Теперь Тане показалось, что она видит растерянность в маминых прекрасных глазах.

– Прекрати, Иван. – Папин голос прозвучал совсем уж резко. – Тебе и так понятно все, что касается моего отъезда. Я в этом уверен.

Молчание повисло за столом. Иван Алексеевич прервал его первым.

– Да, – сказал он. – Понятно, Митя. Я, знаешь, когда к вам сегодня шел, то всё стихи вспоминал. Молодой какой-то поэт, никому не известный. Я его книжечку еще в Берлине купил. Тоже к вам в гости тогда шел, на Тауенцинштрассе, и в книжную лавку случайно по дороге завернул. Книжечка потом при переездах затерялась, и стихи я долго вспомнить не мог.
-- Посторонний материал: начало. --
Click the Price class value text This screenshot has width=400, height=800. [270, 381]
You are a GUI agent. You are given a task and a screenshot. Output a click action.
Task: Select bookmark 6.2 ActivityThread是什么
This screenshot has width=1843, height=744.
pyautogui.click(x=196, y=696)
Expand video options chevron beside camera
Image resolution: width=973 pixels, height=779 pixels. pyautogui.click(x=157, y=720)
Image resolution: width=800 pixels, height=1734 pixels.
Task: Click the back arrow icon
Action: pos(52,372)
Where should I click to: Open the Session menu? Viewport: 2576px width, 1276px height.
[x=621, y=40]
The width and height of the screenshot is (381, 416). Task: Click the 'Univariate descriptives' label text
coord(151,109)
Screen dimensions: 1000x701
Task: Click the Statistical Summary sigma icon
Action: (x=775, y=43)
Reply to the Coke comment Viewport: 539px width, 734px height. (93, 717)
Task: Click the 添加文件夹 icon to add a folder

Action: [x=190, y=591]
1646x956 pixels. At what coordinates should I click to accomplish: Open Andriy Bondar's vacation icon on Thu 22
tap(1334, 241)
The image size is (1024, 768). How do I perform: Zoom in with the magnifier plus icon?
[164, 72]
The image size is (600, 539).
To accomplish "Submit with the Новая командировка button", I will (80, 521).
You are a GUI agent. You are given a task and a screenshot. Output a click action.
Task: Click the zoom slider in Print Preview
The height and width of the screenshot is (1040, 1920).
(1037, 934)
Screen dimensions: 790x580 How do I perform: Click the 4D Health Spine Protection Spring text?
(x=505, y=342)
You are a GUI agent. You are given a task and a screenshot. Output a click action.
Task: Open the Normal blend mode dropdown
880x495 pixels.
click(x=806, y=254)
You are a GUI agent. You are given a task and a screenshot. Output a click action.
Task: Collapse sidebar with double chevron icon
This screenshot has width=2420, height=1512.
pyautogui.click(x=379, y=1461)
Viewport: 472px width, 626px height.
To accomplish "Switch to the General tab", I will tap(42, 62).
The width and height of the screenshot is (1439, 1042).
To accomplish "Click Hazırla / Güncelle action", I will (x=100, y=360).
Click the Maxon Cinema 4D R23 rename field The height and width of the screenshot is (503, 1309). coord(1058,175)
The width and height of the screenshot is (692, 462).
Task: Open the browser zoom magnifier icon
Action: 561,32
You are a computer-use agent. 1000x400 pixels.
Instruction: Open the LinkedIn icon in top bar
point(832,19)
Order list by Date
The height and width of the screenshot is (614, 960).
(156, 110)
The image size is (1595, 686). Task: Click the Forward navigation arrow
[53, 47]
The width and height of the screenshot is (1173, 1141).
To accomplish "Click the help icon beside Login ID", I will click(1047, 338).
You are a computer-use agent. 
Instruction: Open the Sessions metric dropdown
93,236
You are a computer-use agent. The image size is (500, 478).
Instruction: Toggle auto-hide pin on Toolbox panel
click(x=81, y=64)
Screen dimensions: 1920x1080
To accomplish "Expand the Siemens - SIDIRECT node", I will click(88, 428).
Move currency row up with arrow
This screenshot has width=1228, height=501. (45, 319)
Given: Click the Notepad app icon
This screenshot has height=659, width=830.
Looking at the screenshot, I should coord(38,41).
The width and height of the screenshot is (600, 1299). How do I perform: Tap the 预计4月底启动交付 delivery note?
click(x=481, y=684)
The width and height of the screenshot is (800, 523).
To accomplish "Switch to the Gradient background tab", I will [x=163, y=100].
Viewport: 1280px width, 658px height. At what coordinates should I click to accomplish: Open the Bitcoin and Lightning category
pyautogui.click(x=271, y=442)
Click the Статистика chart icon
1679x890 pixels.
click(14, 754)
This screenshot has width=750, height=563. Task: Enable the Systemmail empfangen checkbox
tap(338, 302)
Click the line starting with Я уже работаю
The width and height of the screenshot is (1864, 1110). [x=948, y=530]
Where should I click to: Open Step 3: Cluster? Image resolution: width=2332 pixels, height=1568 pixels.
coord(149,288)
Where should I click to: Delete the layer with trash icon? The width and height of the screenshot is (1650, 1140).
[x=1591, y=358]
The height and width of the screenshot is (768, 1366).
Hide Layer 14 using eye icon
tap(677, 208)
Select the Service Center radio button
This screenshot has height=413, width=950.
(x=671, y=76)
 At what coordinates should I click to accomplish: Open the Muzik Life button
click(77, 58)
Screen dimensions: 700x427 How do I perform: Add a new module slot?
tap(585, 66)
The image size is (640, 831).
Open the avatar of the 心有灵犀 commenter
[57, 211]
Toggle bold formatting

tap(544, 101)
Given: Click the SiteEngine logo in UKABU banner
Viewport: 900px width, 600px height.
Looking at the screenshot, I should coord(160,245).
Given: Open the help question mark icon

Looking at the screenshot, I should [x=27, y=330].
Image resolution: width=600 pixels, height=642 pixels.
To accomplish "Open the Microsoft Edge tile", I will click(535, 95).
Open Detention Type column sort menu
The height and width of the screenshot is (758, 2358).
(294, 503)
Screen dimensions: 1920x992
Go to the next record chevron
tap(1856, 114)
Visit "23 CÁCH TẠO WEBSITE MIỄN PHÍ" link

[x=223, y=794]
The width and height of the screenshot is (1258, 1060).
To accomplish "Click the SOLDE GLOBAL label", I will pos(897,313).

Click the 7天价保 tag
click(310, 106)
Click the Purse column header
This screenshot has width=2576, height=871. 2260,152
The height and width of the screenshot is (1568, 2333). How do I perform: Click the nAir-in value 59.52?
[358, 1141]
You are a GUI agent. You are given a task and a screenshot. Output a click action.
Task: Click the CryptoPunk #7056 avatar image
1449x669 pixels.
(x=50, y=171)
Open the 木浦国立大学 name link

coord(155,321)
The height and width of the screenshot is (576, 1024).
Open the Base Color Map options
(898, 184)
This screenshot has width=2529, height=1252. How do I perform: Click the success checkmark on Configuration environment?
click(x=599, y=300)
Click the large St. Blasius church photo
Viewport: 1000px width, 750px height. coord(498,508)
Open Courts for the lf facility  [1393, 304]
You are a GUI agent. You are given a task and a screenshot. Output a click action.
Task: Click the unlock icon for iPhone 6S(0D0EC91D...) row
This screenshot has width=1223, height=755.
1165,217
Вот, сегодня только вспомнил.

И он прочитал ровным глухим голосом:

Бывают ночи: только лягу,
в Россию поплывет кровать;
и вот ведут меня к оврагу,
ведут к оврагу убивать.

Он читал дальше и дальше – про покров благополучного изгнанья, который защищает этого поэта… И вдруг закончил резко и отчаянно, как будто на последнем в жизни выдохе:

Но, сердце, как бы ты хотело,
чтоб это вправду было так:
Россия, звезды, ночь расстрела,
и весь в черемухе овраг!

– Такие вот стихи, – помолчав, сказал Иван Алексеевич. – А под немцами в самом деле жить нельзя. Это я еще в Берлине понял, хотя тогда они были настроены сравнительно вегетариански.

Больше про отъезд Луговских в Россию тем вечером не говорили.

И вот теперь Таня бежала по Тверскому бульвару, в горле у нее стояли слезы, и ей казалось, что она уже работает на макаронной фабрике. Сплошная макаронная фабрика была вокруг нее, ничего больше!

– Таня! – вдруг услышала она. – Таня, постой!

Останавливаться не хотелось – из-за слез. Из горла они поднялись уже к глазам, вот-вот готовы были пролиться, и этого никто не должен был видеть. Но все же Таня замедлила бег и, не останавливаясь совсем, на ходу обернулась.

По аллее быстро шел Дима… Дима… Как же его? Он был Таниным одноклассником, но фамилию его она не могла сейчас вспомнить. Да и его имя вспомнила лишь потому, что оно совпадало с папиным. Не сказать, чтобы этот Дима был каким-нибудь особенным тихоней, но почему-то он не был в классе заметной личностью. И неизвестно, был ли он личностью вообще.